'''

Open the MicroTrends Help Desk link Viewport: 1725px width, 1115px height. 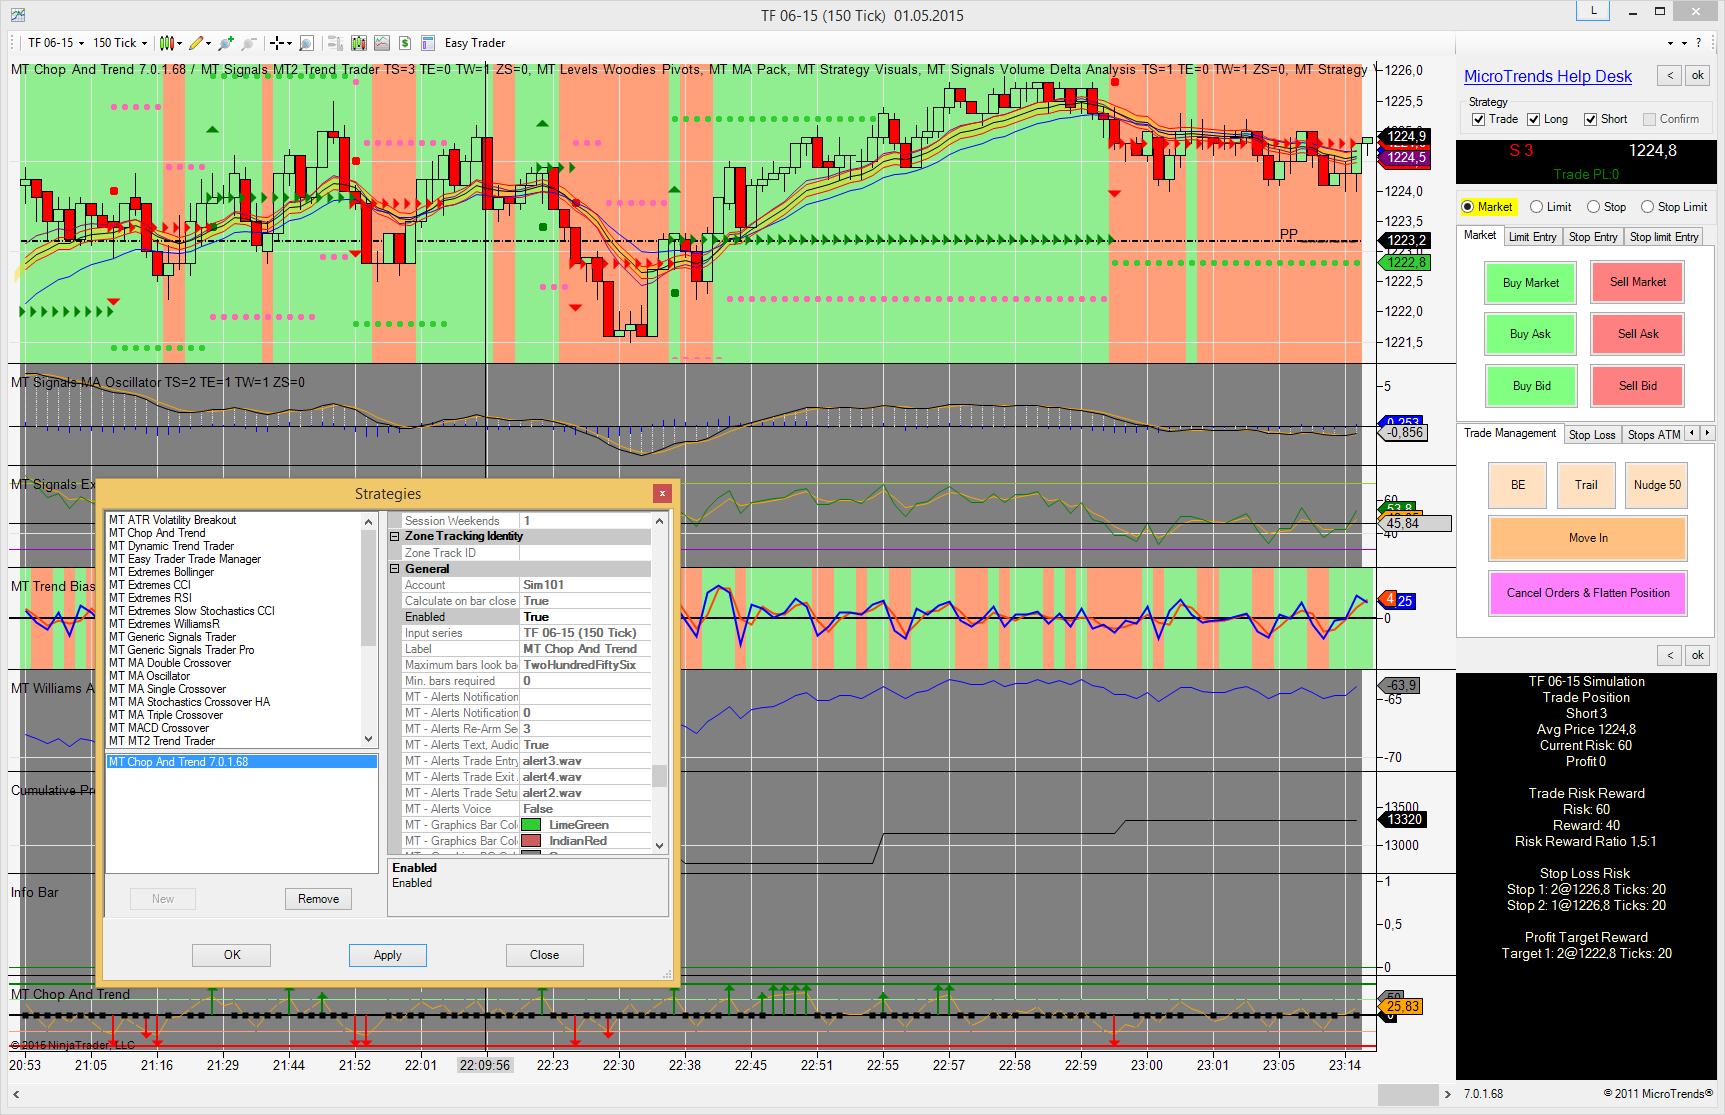(1547, 76)
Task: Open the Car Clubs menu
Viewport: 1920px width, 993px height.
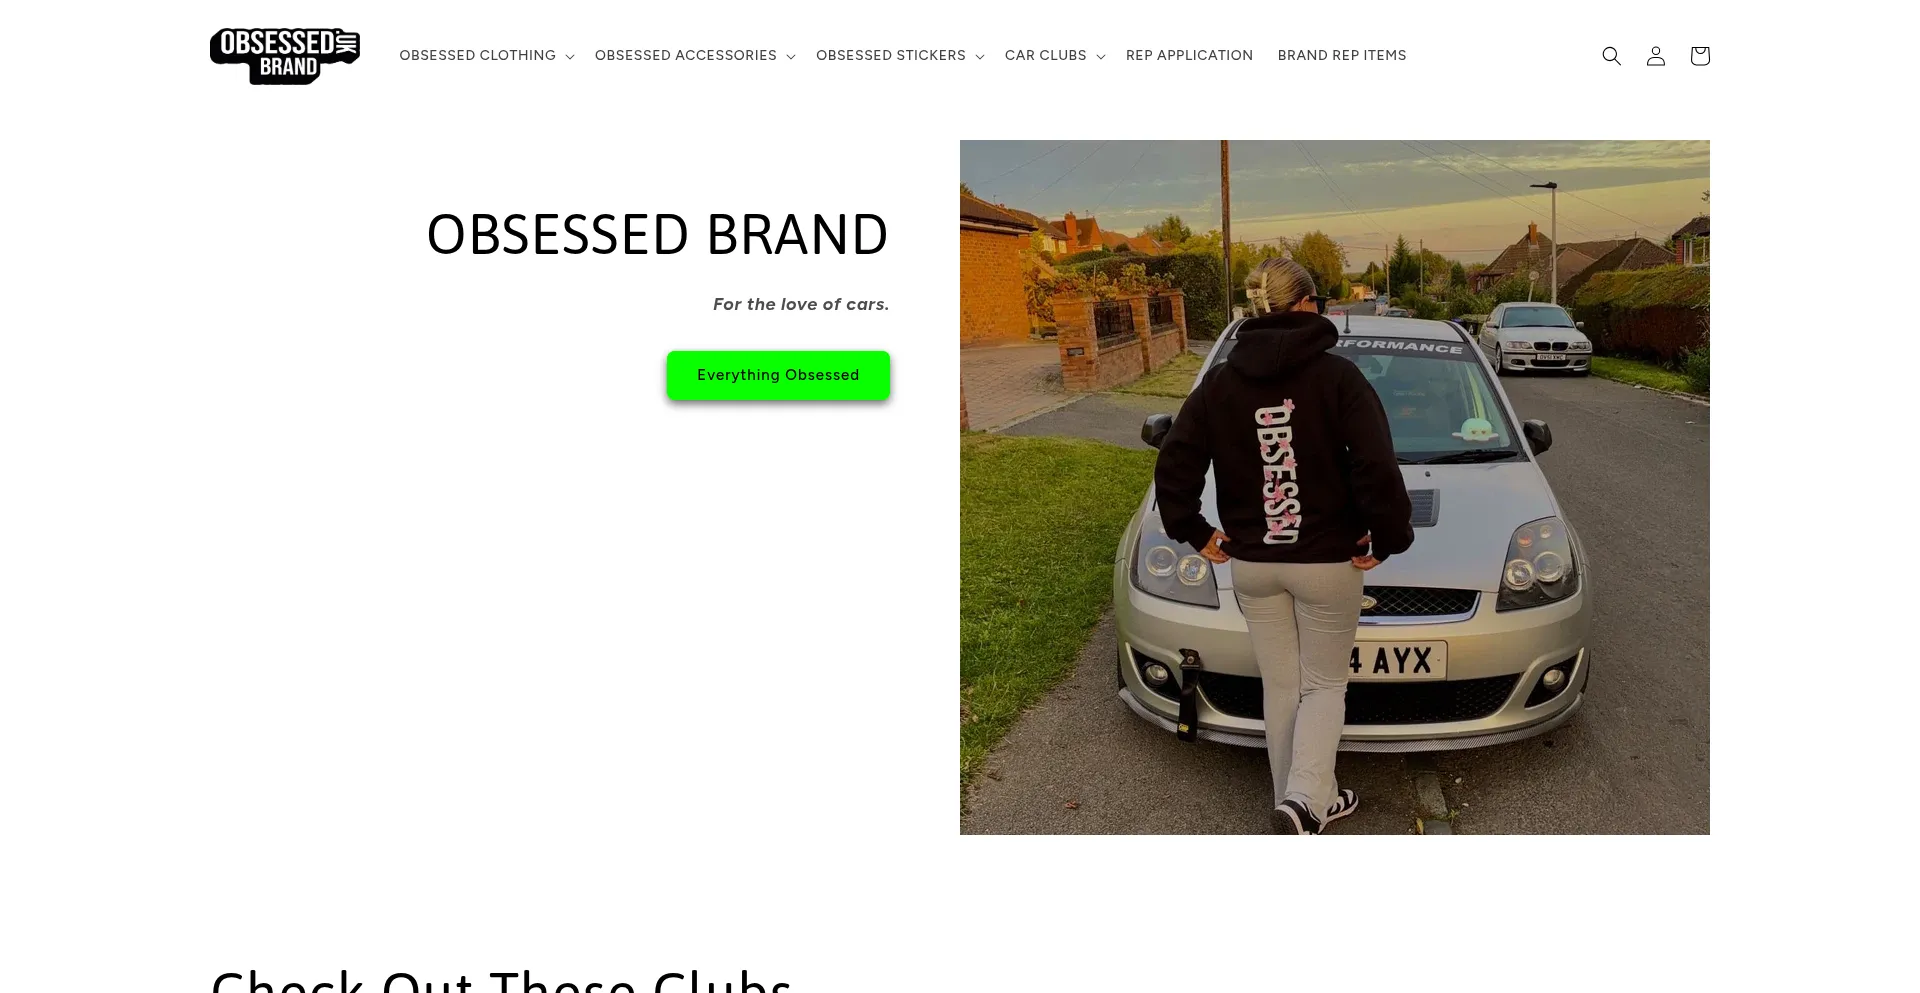Action: (x=1045, y=55)
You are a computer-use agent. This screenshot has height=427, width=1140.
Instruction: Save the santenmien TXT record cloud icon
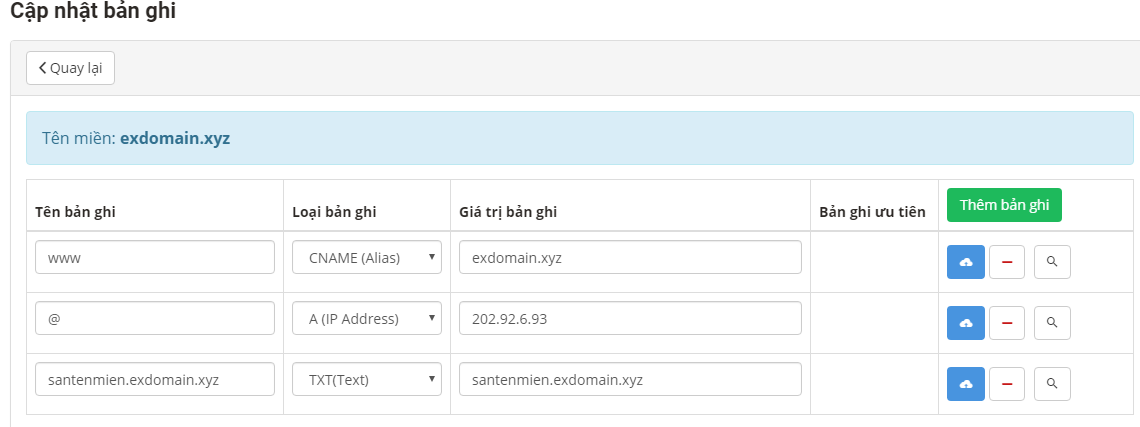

'''

YOUR ASSIGNMENT —
Beginning with the line that holds "Viewport: 1920px width, 993px height." and continuing to the end of the entries above, set down each line exactly, both ends included; include no pictures.

REPLY TO THE EXERCISE —
Viewport: 1920px width, 993px height.
Action: (x=1045, y=55)
You are a computer-use agent. This screenshot has height=427, width=1140.
Instruction: Save the santenmien TXT record cloud icon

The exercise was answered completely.